How does VICTORINE compare with your other written works? For those not familiar with your other work, what else have you written?
VICTORINE is my fourth novel. Chloé l’Atlantique (1983, in French) follows a young woman growing up near Paris and coming of age in New York, and trying to come to terms with two radically different visions of life and of womanhood. Love Me Tender (1987) is the story of Lulu, a young French go-go dancer, and her three lovers, older artist Henry, wild boy Julian, and Mario, a young Puerto-Rican whose child she will eventually refuse to carry. Panic Blood (1990) is about French chanteuse Eva and her daughter Mimi, whose black, blues-singer father reappears after having abandoned her.

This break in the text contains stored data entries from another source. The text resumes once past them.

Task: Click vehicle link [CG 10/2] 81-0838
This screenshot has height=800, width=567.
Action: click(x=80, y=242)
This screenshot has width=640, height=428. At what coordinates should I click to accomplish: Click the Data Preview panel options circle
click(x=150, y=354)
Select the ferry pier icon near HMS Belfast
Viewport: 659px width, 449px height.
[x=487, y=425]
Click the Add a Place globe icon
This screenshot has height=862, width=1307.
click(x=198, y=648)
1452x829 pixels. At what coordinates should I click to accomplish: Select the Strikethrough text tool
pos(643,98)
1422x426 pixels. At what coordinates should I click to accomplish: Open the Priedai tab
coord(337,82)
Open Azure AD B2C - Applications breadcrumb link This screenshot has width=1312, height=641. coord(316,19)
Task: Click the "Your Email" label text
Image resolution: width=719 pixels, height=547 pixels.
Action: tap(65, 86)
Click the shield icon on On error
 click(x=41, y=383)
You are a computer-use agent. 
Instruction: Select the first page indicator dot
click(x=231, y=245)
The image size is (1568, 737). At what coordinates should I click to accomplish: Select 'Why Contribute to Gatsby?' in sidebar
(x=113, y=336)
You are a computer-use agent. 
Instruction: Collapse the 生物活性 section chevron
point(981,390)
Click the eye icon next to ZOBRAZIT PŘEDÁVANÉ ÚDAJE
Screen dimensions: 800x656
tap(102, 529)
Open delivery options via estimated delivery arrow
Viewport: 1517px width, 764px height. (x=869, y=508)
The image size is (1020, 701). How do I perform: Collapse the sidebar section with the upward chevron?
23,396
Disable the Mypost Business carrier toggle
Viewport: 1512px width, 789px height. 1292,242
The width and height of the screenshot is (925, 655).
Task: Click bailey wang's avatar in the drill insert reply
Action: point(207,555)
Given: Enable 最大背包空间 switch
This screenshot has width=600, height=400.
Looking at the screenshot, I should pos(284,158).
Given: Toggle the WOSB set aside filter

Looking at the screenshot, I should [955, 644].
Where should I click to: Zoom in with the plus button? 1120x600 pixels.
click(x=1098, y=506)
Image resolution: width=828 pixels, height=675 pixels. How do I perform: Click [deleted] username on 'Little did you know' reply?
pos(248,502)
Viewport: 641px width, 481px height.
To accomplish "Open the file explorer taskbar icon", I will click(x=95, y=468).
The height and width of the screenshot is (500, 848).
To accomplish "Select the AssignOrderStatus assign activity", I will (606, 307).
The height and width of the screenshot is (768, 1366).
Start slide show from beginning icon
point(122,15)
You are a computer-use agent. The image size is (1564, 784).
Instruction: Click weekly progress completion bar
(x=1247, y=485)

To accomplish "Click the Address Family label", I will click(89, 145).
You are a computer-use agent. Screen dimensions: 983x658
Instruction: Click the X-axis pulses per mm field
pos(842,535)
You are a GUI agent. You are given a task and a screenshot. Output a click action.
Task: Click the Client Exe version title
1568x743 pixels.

As in Lulu’s story, Eva’s raw and provocative sexuality conflicts with her deep ambivalence about motherhood and family ties.
I have also published a memoir, Breakup (1998). It is a frankly autobiographical book, and yet I wrote it as I would have a novel, aware that life, as it will, was making me replay the same story: the wife’s raw sexuality and her fear of abandonment, her obsession with her husband who loves another woman, make her cling to the marriage, until she can finally find the strength to face what she fears the most: finding herself alone to raise her two daughters.
VICTORINE is also a story of love and betrayal, of competing romantic entanglements. On the surface this new novel would seem to be a departure from my previous books because it takes place in 1900. And yet it explores similar themes: the irrepressible power of a woman’s sexuality, her deeply conflicted feelings about motherhood, her shame—as a Catholic—at having followed the way of the flesh rather than her maternal duty, her compulsion to punish herself for her sins. In a way, it is a return to my French roots.